GOAL OF THE EXERCISE -
Every line below should be repeated exactly.

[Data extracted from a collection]

*** Block opens ***

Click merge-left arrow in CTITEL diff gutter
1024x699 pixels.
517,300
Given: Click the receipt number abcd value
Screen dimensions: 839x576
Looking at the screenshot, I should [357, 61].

*** Block closes ***

OUTPUT OF THE EXERCISE -
Click merge-left arrow in CTITEL diff gutter
1024x699 pixels.
517,300
Given: Click the receipt number abcd value
Screen dimensions: 839x576
Looking at the screenshot, I should [357, 61].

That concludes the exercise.